**Source document**
• • •
Showing posts with label art for the blind and visually impaired. Show all posts
Showing posts with label art for the blind and visually impaired. Show all posts

Friday, January 31, 2025

Complementary Color Op Art Assignment

Once you have a color wheel made, you can begin to discuss the relationships and positions of colors on the wheel to form color harmonies. A complementary color scheme consists of two colors that are opposite on the color wheel. They have nothing in common, but that's OK-opposites attract! The contrast in these combos pop in a way that make them perfect for sports teams like the Florida Gators or New Orleans Saints.
• • •
**Source information**
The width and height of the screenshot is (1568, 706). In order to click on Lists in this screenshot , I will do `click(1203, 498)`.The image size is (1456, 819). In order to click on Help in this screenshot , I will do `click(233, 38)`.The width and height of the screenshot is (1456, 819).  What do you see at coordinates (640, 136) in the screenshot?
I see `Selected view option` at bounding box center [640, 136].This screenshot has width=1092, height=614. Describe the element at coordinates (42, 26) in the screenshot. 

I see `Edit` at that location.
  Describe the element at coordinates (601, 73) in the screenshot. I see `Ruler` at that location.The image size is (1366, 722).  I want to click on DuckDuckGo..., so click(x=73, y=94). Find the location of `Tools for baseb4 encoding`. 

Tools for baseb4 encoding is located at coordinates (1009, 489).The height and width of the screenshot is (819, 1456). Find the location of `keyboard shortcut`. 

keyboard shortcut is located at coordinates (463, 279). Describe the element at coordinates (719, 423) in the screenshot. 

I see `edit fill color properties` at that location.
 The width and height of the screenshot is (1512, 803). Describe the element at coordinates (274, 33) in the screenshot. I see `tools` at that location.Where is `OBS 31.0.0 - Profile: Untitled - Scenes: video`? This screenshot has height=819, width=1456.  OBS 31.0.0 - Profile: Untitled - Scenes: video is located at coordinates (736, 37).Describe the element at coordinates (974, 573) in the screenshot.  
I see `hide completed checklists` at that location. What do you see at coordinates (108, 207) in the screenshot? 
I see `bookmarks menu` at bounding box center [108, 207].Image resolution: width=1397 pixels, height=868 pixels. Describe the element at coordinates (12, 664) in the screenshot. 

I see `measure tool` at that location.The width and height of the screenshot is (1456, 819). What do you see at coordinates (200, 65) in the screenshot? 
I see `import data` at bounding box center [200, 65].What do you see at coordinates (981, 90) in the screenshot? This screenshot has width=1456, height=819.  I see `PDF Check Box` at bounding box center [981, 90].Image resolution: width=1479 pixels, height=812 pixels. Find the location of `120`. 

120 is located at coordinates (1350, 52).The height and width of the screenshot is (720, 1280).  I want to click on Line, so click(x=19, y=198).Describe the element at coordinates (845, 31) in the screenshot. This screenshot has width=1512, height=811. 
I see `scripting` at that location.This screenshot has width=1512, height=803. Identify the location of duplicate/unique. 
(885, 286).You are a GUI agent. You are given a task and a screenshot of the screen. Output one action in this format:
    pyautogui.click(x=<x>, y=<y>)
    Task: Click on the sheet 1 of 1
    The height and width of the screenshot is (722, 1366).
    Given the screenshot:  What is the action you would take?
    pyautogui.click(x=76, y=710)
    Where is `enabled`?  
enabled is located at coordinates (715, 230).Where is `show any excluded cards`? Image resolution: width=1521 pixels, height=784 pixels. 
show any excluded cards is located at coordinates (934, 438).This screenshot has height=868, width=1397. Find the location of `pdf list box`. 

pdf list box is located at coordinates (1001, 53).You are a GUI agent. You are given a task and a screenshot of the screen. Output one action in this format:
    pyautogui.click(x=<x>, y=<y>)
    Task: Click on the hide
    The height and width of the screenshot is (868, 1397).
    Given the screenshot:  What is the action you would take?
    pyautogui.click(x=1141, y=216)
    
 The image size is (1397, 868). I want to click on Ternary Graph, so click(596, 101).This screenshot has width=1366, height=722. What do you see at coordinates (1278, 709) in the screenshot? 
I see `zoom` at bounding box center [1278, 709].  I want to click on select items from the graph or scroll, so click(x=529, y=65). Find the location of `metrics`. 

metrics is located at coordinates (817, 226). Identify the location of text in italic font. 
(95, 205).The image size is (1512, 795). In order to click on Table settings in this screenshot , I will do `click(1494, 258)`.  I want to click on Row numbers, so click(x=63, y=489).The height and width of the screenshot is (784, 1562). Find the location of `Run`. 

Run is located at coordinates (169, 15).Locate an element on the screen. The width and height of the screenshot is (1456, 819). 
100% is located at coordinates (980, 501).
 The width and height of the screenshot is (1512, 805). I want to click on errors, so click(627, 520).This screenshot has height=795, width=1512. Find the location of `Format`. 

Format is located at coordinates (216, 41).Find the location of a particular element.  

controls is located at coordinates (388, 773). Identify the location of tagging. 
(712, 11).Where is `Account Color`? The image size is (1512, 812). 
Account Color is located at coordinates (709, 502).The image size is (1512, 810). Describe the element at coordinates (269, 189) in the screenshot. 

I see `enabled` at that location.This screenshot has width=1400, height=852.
• • •
**Using the information**
(a) Decide whether each statement agrees with the post on complementary colors. Answer yes or no for each, quoting the words from the post that decide it.
(i) A complementary color scheme uses two colors that sit next to each other on the color wheel.
(ii) The post calls complementary combinations well suited to sports teams.
(iii) Color harmonies can be discussed once a color wheel has been made.
(b) Summarize the post on complementary colors in two sentences.
(c) Carry on the post about complementary colors from its last sentence.

**Responses by item number**
(a)
(i) No: "A complementary color scheme consists of two colors that are opposite on the color wheel."
(ii) Yes: "perfect for sports teams like the Florida Gators or New Orleans Saints."
(iii) Yes: "Once you have a color wheel made, you can begin to discuss the relationships and positions of colors on the wheel to form color harmonies."

(b) Once a color wheel is made, the relationships and positions of its colors can be used to discuss color harmonies. A complementary scheme pairs two colors opposite each other on the wheel, and their contrast makes them perfect for sports teams like the Florida Gators or New Orleans Saints.

(c)
yellow-orange/blue-purple compliments

I teach complements by setting three bottles primary colored paint on a table: red, yellow, and blue. These are the first and most essential colors that you need to make all of the other colors (secondary, tertiary and beyond). Two primaries make a secondary. I ask, "What do yellow and blue make?" "Green!" they answer. "And what is left over?" "Red." ":What is the opposite of green?" "Red!"  A primary color's complement is the secondary color that is a combination of the remaining primaries. So in a pair of complementary colors, you get all three primaries. The root of the word complement means "to complete." I continue to hold up a primary colored bottle of paint while students look at the remaining two colors to figure the secondary color that would make up the opposite until the concept is solidified.

Students can also look at their color wheel to find compliments other than the primaries and secondary three combos: red and green, blue and orange, yellow and purple. These tertiary colors are just shifted slightly to be a yellow-orange and blue-purple. or a blue-green and a red-orange.  When naming the tertiary colors the primary color always comes first and secondary color second. The name is the recipe for mixing. You would never have an orange-yellow, because orange can't describe a yellow. yellow is yellow. Once you mix in a little orange it is no longer yellow, it is orange.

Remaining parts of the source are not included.